新型コロナウイルス、どういう症状が出るのか
1/31(金) 16:30配信
BBC News
新型コロナウイルス、どういう症状が出るのか
新型コロナウイルス、どういう症状が出るのか
ジェイムズ・ギャラガー、BBC健康・科学担当編集委員
新型コロナウイルスの撃退は、医者にとっては得体の知れないものとの戦いと言える。
新型ウイルスは人の体をどう攻撃するのだろうか。感染すると、一体どんな症状が現われるのだろうか。重症化あるいは死亡するリスクが高いのはどんな人で、どうやって治療すればいいのだろうか。
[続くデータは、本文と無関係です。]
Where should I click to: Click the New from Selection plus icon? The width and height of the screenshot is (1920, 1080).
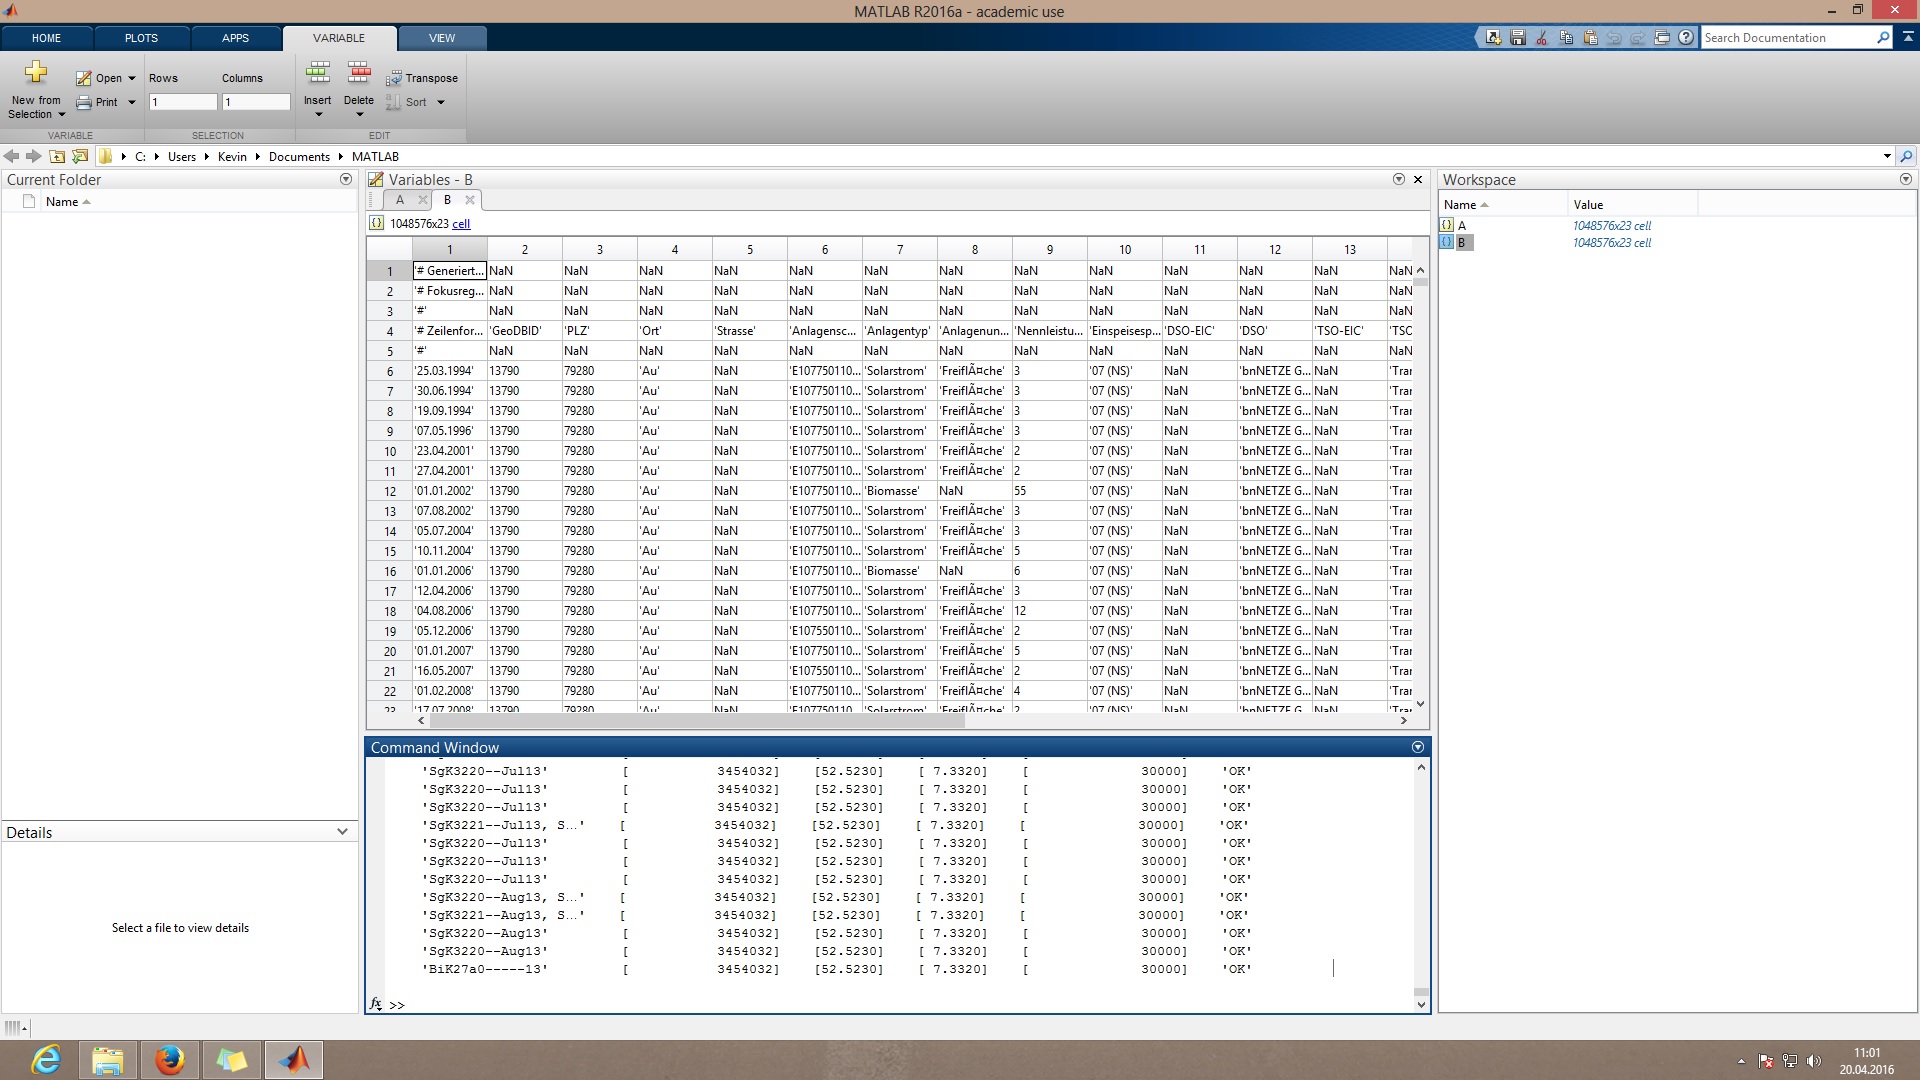coord(36,72)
中国・武漢市の金銀潭医院で、このエピデミック(伝染病)の最前線で活動する医師らの証言から、様子が少しずつ分かってきた。
同病院で早い段階で治療を受けた感染者99人に関する詳細分析が、1月30日付で英医学誌「ランセット」に掲載された。
■肺への攻撃
病院に搬送された99人全員が肺炎にかかっていた。肺は炎症を起こし、血液に酸素を運ぶ肺胞には水がたまっていた。
そのほかの症状は以下の通り――。
・発熱:82人
・咳:81人
・息切れ:31人
・筋肉痛:11人
・混迷:9人
・頭痛:8人
・のどの痛み:5人
■最初の死者
最初に死亡した感染者2人は、一見健康そうだった。しかし実際には長年喫煙をしていたため、肺が弱っていた可能性がある。
1人目の61歳男性は、病院に到着した時点で重い肺炎にかかっていた。
急性呼吸不全状態で、つまり肺から各臓器に十分な酸素を送ることができていなかった。
人工呼吸器を装着されたものの、肺は機能しなくなり、心拍が停止した。男性は入院から11日後に死亡した。
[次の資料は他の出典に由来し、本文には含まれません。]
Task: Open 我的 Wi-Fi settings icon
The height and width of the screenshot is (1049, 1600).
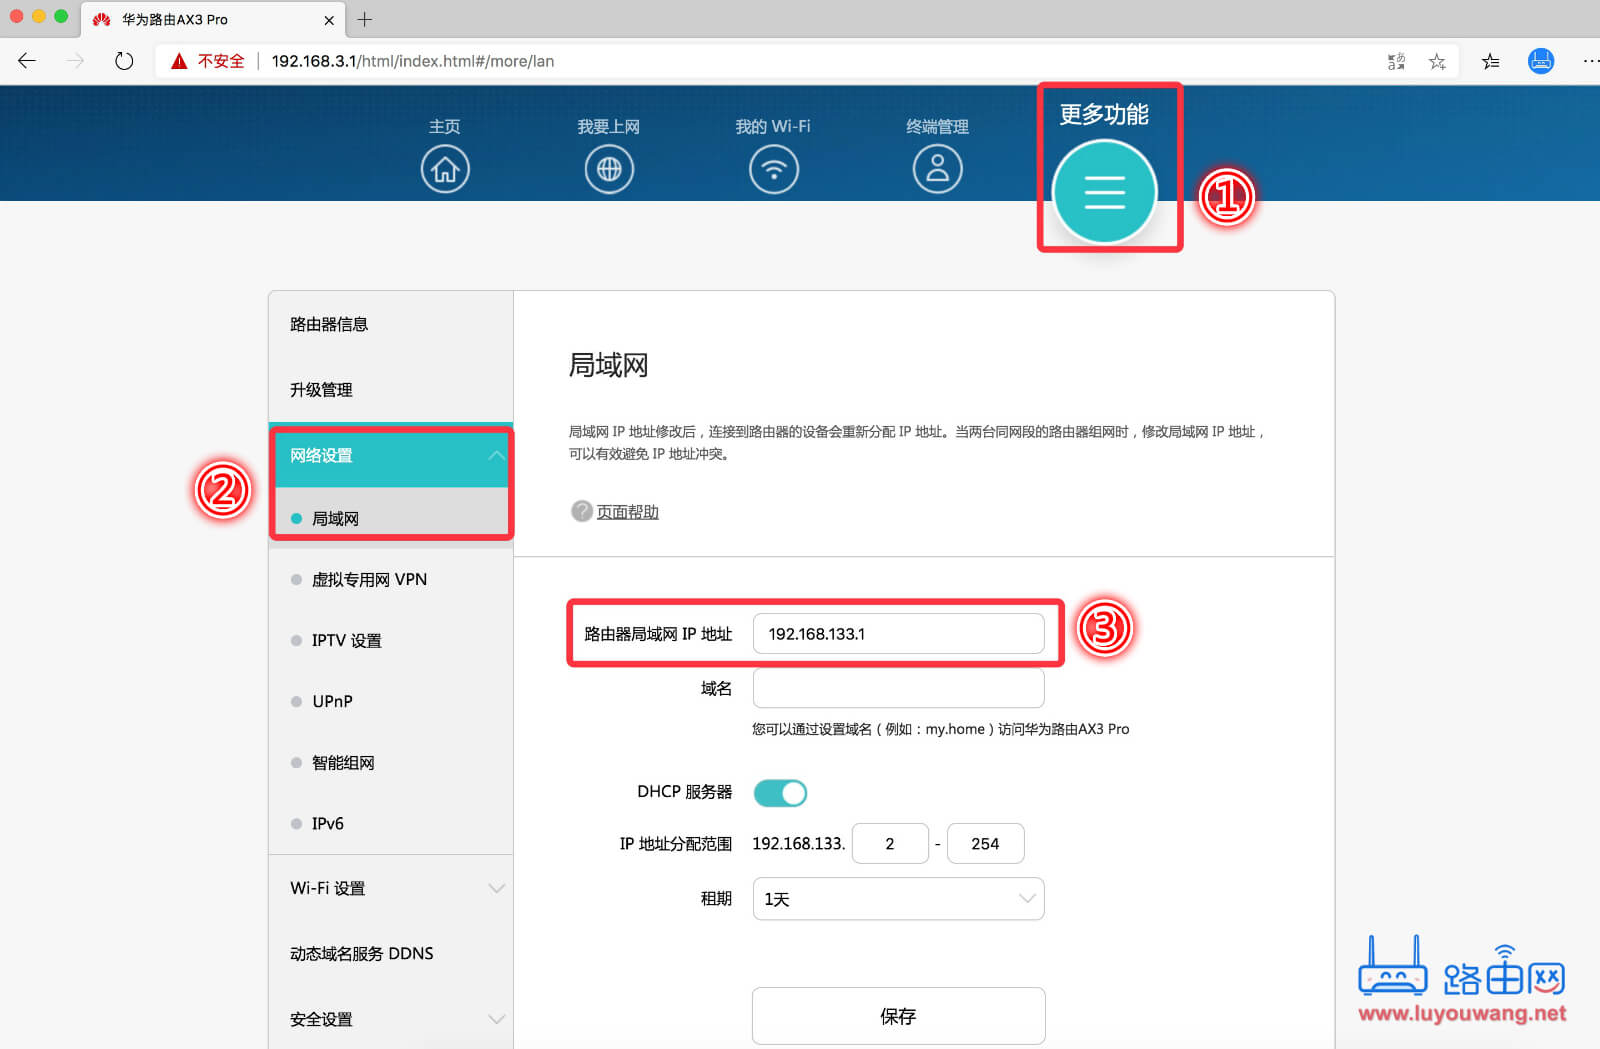Action: [773, 168]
2人目の男性(69)もまた、急性呼吸不全に陥っていた。
男性には体外式膜型人工肺(ECMO)が取りつけられたが、助からなかった。
男性の死因は重い肺炎と、血圧低下による敗血症性ショックだった。
■少なくとも10%が死亡
1月25日時点で、感染者99人のうち57人は入院中、31人は退院し、11人が死亡している。
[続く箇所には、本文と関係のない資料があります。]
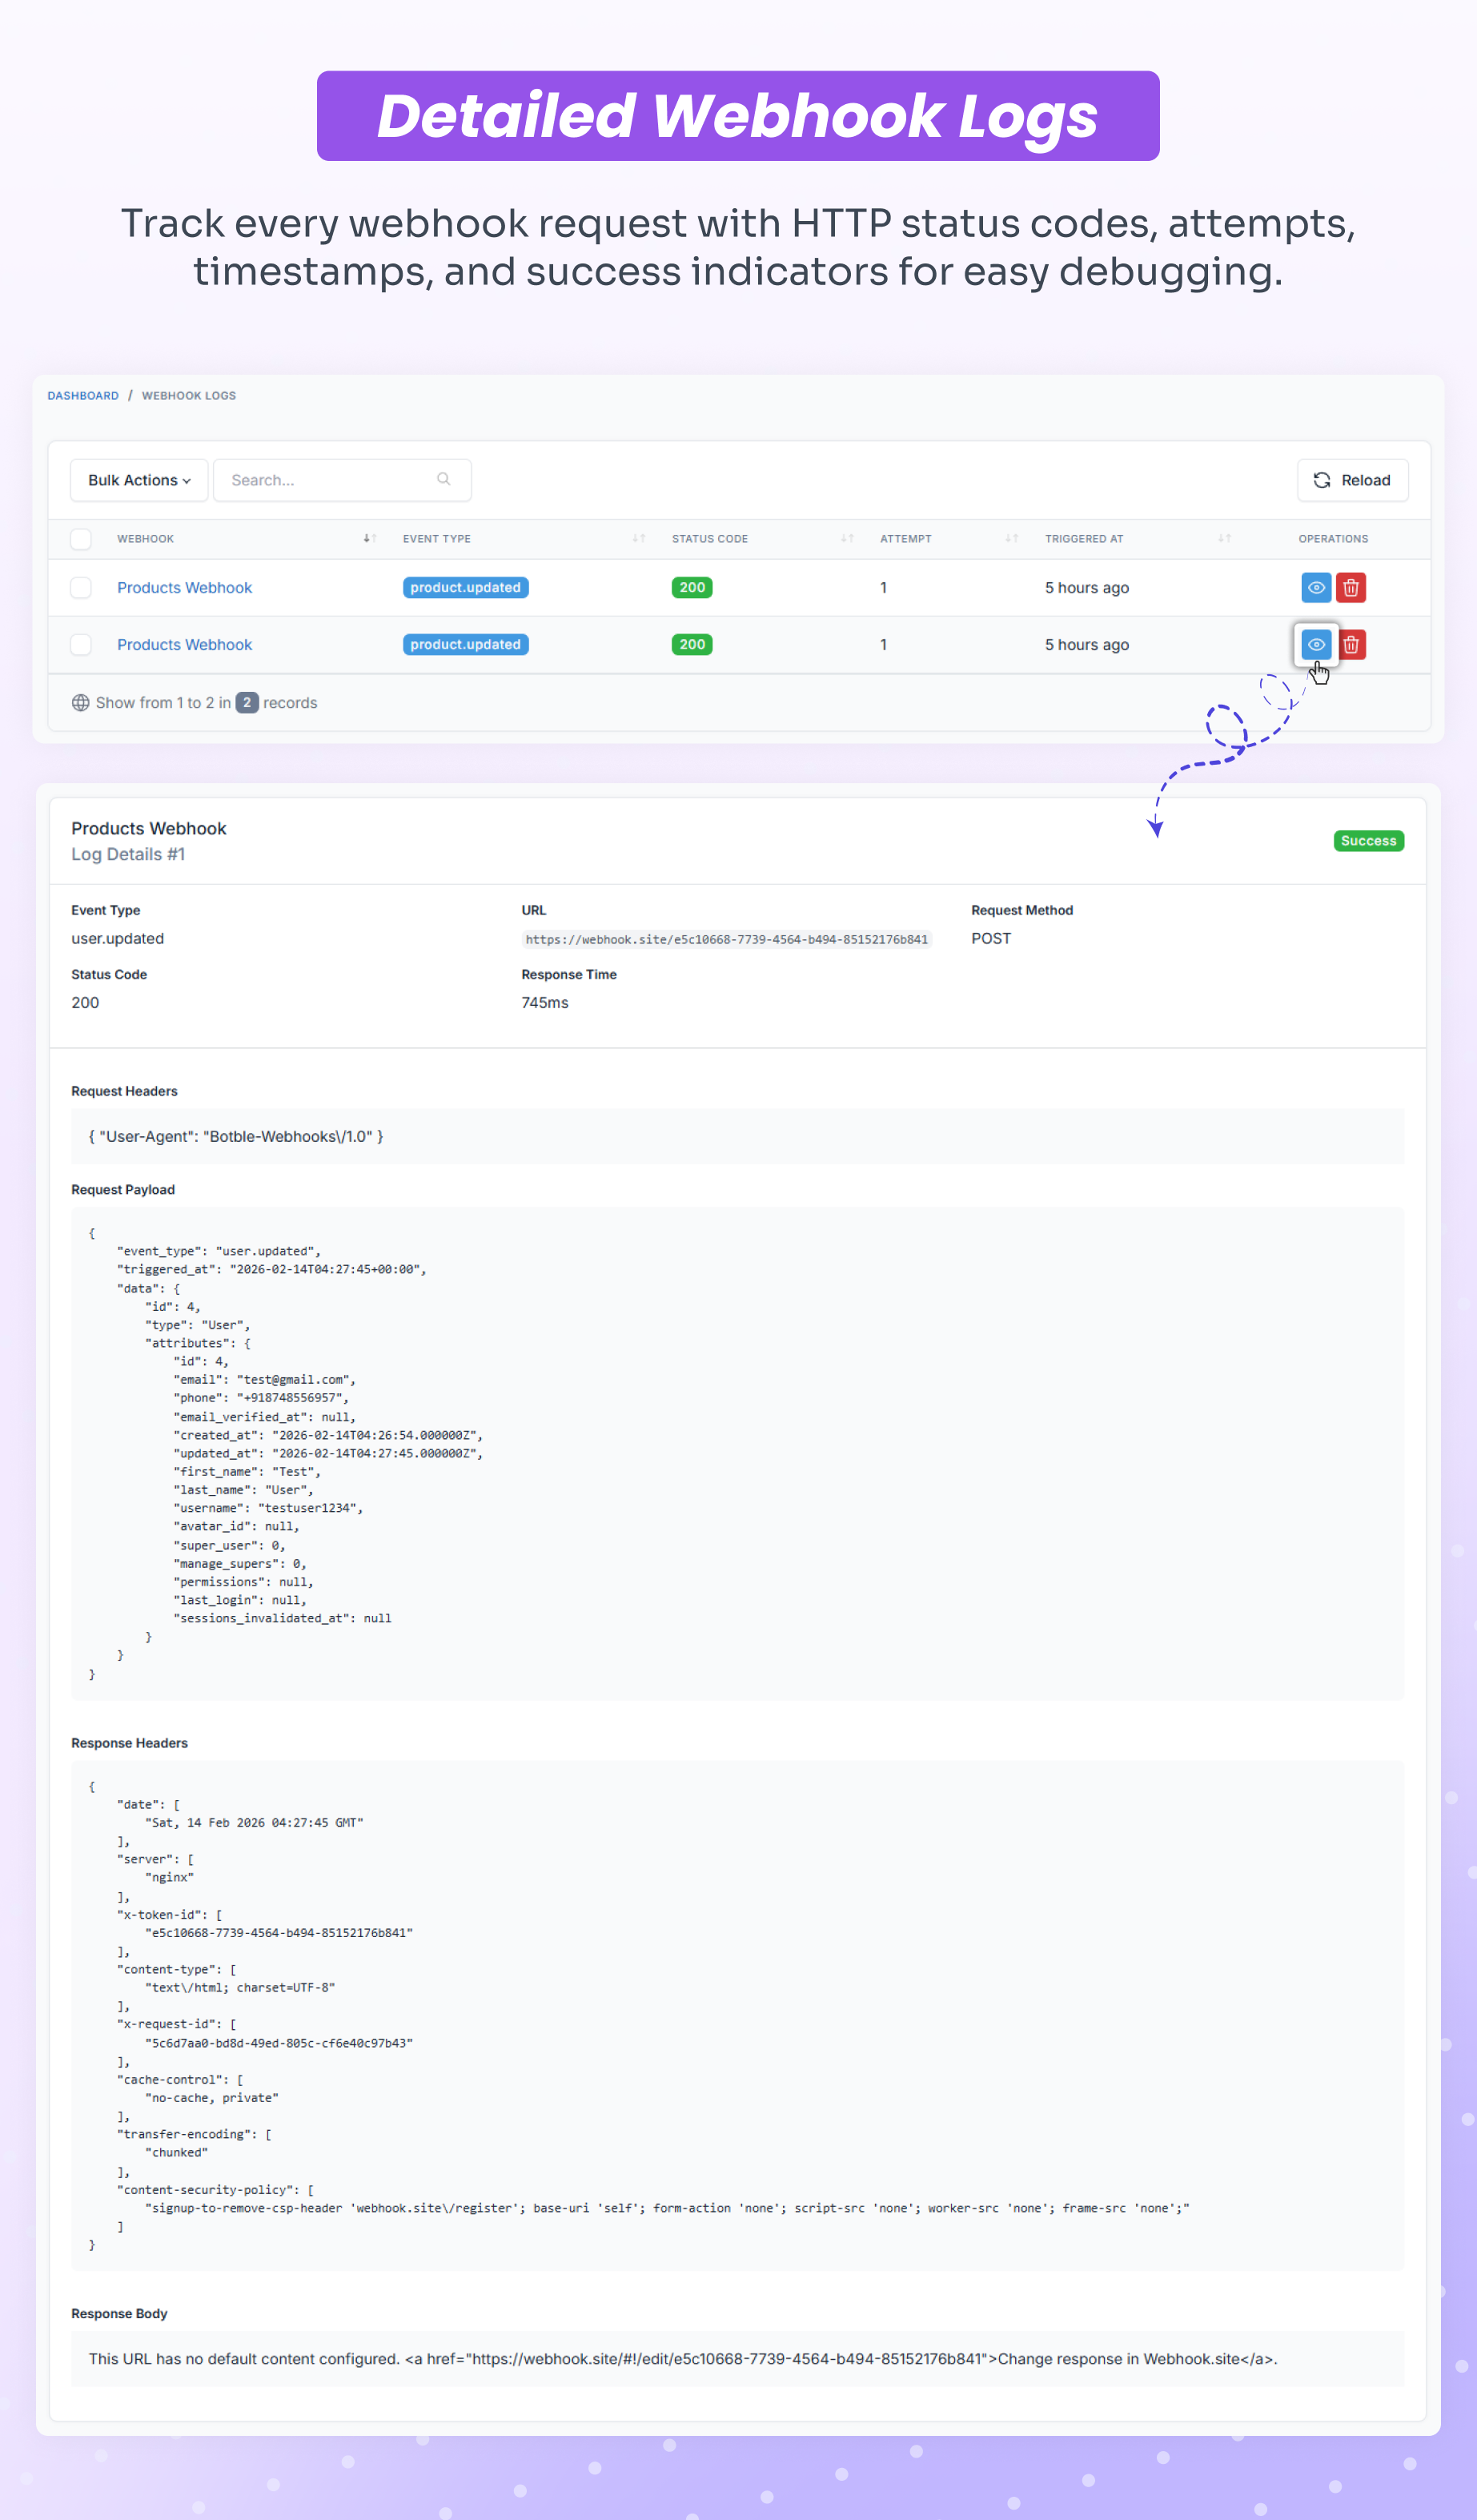
Task: Click the globe icon beside the records count
Action: coord(80,702)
この事実をもって、新型コロナウイルスの死亡率は11%だということにはならない。今も入院している感染者の中には今後死亡するかもしれない人がいるかもしれないし、症状が軽くて入院せずに済んだ人も多くいるからだ。
■市場関係者
武漢市の魚市場「華南海鮮卸売市場」で売られていた生きた動物が、「2019-nCoV」と呼ばれる新型コロナウイルスの発生源と考えられている。
そして、この99人の感染者のうち49人には、市場と直接的な接点があった。
・47人は市場で働いていた。マネージャーあるいは屋台の人員配置を取り仕切るなどしていた
・2人は市場に立ち寄った買い物客だった
■最も影響を受けるのは中年男性
99人のほとんどが中年で、平均年齢は56歳。そのうち67人は男性だった。
しかし、さらに直近のデータによると、感染者の男女差はあまりない。中国疾病管理予防センター(CCDC)によると、女性1人に対し男性は1.2人が感染していた。
男女の違いについて、考え得る可能性は以下の2つ。
・男性の方が重症化しやすく、病院での治療を必要とする可能性がある
・社会的あるいは文化的理由から、男性の方が、アウトブレイクが始まった当初からウイルスにさらされる頻度がより高かった可能性がある
金銀潭医院のリ・ジャン医師は、「女性の方がウイルス感染症の影響を受けにくいのは、免疫において重要な役割を担うX染色体と女性ホルモンの働きが関係している可能性がある」としている。
すでに他の病気を患っていた人も
99人のほとんどが、別の病気にかかっていた。「免疫機能が低下した結果」、ウイルスに感染しやすくなっていた可能性がある。